The world is changing and we are forgetting.
“I think you realize something is no longer going be what it was. It creates a burning desire to possess the present moment, as a deeper immersion into what it is now, or in an effort to memorialize it. In the case of this film, it was the former.” -Shevaun Mizrahi on her film Distant Constellation.
This pretty much sums up what I do. I began traveling in the early phases of the globalization era, and it was clear that universes all over the planet were in transition. The old ways — cultures and traditions built up via gradual change and abrupt upheavals over centuries — were becoming faint memories, exchanged for the international culture. Cities were being demolished to be rebuilt to look like every other city. Our tools for communication and work were becoming standardized. The world was becoming same-paged, very, very quickly.

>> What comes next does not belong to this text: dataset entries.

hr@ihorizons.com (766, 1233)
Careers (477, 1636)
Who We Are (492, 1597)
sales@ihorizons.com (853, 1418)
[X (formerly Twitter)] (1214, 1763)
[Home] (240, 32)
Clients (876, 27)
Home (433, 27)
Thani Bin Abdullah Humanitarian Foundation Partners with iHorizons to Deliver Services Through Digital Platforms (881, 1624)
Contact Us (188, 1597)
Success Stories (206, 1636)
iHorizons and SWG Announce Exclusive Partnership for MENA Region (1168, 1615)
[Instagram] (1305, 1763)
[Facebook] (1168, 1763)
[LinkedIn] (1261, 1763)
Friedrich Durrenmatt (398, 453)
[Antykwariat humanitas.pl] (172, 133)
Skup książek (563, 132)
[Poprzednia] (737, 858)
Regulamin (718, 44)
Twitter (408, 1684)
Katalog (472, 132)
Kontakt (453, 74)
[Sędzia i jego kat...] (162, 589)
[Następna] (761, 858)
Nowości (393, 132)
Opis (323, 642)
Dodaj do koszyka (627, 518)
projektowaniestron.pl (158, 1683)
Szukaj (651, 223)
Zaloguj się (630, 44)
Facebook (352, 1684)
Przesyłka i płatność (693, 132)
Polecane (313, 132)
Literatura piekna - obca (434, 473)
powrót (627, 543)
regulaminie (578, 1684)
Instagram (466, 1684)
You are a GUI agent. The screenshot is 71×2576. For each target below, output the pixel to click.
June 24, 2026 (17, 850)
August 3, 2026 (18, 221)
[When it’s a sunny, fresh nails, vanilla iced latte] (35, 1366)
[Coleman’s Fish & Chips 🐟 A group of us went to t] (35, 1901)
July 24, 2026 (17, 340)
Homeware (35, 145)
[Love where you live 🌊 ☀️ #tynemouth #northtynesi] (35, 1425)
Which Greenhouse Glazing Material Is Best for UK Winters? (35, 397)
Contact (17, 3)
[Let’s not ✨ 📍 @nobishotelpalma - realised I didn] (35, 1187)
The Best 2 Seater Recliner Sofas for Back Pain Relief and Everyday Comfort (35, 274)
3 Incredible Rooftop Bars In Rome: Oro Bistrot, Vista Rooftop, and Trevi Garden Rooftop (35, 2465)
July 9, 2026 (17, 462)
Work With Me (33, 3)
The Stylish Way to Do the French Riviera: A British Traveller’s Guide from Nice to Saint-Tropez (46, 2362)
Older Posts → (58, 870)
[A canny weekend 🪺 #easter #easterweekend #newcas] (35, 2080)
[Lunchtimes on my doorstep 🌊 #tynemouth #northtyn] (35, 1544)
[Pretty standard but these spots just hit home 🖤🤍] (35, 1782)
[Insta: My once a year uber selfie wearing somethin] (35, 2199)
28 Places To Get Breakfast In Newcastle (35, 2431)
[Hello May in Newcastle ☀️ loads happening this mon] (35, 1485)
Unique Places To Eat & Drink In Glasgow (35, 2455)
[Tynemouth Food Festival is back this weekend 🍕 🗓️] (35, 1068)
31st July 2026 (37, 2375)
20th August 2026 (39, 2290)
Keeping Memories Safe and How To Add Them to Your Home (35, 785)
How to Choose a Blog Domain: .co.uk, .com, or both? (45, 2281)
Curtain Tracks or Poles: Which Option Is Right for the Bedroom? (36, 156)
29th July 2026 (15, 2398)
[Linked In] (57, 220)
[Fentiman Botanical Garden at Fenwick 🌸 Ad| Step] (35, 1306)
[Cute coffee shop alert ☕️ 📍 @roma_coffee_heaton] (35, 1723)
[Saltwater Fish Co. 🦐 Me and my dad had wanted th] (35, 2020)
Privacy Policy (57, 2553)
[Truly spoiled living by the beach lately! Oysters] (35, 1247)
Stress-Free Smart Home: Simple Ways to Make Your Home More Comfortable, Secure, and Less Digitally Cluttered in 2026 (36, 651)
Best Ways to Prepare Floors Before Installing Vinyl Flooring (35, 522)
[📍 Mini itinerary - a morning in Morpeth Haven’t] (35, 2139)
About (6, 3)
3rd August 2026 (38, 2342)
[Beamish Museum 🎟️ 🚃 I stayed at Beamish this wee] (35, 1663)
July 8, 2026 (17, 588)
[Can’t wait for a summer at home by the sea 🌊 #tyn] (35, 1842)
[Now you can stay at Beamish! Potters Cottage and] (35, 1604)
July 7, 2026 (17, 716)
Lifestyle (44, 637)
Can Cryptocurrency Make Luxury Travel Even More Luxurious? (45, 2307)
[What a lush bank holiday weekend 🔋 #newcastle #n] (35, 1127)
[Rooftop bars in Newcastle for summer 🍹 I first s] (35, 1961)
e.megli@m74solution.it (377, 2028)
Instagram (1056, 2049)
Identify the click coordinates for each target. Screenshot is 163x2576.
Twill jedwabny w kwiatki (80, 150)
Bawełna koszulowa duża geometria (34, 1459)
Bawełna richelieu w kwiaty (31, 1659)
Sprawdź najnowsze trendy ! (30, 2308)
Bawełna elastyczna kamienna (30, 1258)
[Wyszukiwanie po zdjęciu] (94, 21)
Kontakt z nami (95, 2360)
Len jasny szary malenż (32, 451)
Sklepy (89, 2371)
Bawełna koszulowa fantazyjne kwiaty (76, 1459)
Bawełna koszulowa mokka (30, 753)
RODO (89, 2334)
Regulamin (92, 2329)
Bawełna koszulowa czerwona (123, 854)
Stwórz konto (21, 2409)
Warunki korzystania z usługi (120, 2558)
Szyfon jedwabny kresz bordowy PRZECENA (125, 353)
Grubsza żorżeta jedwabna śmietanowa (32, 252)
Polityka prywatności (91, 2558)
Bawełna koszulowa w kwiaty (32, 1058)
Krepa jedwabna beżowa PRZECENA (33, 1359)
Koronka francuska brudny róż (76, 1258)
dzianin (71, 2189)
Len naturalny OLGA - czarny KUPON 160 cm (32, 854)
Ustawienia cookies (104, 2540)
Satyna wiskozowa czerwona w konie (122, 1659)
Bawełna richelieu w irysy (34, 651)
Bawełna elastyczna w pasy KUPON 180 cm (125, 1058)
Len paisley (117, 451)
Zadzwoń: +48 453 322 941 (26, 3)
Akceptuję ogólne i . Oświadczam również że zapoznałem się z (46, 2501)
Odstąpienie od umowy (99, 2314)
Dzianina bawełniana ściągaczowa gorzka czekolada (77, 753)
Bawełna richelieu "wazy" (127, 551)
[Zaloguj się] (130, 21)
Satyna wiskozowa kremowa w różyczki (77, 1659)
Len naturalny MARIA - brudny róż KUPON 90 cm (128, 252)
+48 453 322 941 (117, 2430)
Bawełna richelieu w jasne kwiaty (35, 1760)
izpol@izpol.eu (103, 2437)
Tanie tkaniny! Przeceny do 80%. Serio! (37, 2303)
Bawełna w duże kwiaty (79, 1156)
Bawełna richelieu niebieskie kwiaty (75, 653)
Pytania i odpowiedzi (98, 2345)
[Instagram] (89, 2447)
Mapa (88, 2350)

And people rarely give a shit for what they have until it’s almost gone.
So I documented change and transition, eventually falling upon the new city topic which I’ve been running with for the past six years or so. The new city epitomizes this change. Millions (yes, millions) of villages and rural towns are rapidly being wiped from existence and replaced with uber-modern cities that look just like every other city in the world that will be populated by the same people in every other city in the world.
I like to hang out in the liminal zones between these two universes. The places where modern high-rises pop up out of traditional villages. The places where skyscrapers rise up from farming towns. The raw conspicuousness and contrast here is startling. The miasma is spreading and everyone knows that they will soon be consumed. But life goes on, business as usual.
I don’t oppose the miasma. Rather, I’m fascinated by it. It’s something that has never happened before on this scale. Cultures go through phases of mixing together, absorbing elements from each other, and riding a stretch down the same line, only to split off again and go their own way. The world comes together just to break apart.
But this leaves me with the burning desire to possess, to document, the present moment.